Compare communist Cuba with communist China, which has been declared our “favorite trading partner” and despite the Castros’ authoritarianism, there has never been a “Tiananmen Square-like” massacre in Havana. The Cuban government has not invaded and destroyed another country like the Chinese have done in Tibet. Nor does Cuba continue to curtail and persecute a religious sect, as China continues to do with the Falun Gong.
When our economic interests are at stake, we conveniently look the other way. We are willing to continue the embargo against Cuba while, at the same time, we welcome China as a trading partner. We restore diplomatic relations and resume trade with communist Vietnam, a country we had a long and painful war against.
Another country on our list of enemies was Iran; however, though our relations with Iran have been and are still very strained, the U.S. government dropped the longtime ban on the import of luxury items from that country. How did we survive all those years without Iranian caviar, pistachios and carpets?
For years, magazines like Hispanic Business, Cigar Aficionado and many others, have dedicated special issues to Cuba and the need to end the embargo. In an article about Cuba published in 1994, Pierre Salinger, former press secretary to President Kennedy, wrote that late in his administration Kennedy was exploring the possibility of normalizing relations with Cuba. As Salinger writes, “Embargoes and sanctions beef up the leaders and ruin the populations.”

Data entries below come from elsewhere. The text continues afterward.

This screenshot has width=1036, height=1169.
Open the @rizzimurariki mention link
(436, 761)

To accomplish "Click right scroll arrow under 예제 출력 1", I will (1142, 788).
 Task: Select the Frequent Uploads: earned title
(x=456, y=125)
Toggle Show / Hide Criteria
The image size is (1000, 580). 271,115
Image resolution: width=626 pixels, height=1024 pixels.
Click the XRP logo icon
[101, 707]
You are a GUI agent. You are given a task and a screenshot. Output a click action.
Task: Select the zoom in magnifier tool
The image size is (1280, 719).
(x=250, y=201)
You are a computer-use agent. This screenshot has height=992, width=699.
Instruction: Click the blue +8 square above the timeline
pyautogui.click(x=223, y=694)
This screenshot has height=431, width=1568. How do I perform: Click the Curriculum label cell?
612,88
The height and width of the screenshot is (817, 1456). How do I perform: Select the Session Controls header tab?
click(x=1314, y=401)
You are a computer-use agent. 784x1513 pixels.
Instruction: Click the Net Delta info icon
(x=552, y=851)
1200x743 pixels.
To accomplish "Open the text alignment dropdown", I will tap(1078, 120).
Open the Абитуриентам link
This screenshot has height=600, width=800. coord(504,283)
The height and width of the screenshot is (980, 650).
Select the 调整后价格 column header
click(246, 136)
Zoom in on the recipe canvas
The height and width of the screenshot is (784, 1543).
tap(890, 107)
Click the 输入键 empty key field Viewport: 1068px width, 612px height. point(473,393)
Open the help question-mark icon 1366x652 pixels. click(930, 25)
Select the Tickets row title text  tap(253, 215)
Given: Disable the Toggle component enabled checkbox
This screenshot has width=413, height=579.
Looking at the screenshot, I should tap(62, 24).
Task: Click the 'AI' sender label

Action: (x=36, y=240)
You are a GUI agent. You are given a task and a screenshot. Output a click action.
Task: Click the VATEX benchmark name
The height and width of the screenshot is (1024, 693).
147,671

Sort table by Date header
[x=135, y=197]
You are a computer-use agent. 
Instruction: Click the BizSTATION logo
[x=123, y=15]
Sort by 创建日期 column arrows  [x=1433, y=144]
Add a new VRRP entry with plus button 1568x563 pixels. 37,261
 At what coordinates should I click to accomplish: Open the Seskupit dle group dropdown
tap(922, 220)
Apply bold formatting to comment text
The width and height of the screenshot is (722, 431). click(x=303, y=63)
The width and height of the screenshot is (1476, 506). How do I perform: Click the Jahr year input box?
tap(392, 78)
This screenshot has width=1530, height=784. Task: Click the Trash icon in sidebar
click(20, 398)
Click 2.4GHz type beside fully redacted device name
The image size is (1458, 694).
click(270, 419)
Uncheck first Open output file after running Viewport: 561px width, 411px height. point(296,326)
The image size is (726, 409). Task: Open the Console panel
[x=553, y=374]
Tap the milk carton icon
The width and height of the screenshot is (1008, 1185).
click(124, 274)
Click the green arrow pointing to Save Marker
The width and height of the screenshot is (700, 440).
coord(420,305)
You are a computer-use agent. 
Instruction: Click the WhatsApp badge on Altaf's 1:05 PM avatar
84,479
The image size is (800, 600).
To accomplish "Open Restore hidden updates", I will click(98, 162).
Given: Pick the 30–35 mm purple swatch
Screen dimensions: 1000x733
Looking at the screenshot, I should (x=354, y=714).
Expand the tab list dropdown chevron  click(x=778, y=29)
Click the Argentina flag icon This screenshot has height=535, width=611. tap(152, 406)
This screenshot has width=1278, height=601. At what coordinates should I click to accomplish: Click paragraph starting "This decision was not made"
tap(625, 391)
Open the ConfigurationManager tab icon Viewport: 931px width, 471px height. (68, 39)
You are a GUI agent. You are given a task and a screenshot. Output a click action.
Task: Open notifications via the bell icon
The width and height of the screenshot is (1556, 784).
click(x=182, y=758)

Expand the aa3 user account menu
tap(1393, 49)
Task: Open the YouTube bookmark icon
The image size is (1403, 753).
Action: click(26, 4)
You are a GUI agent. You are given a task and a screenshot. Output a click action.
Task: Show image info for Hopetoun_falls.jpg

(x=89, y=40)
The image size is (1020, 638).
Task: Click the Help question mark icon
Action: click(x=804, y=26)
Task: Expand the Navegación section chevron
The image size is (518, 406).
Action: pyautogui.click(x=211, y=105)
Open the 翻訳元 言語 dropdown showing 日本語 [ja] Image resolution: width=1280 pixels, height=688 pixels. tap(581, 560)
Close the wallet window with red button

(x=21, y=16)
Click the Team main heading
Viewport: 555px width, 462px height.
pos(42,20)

The Castros are still in power. Cruz and Rubio, the Republican wannabe-presidents with ties to Cuba and many other Republicans in Congress continue to oppose lifting the embargo. I hope that Obama’s sign of friendship and reconciliation towards Cuba will be the first step to end this relentless aggression against the Cuban people. Watching the news about the Cubans protesting in Miami against Obama’s visit, it was clear that by now only a handful continue to control our foreign policy with regards to Cuba. Perhaps now Congress will realize that the economic and political power exerted by the Cuban exiles in Miami no longer exists and our “representatives” will no longer be afraid to lose their vote if they end the embargo.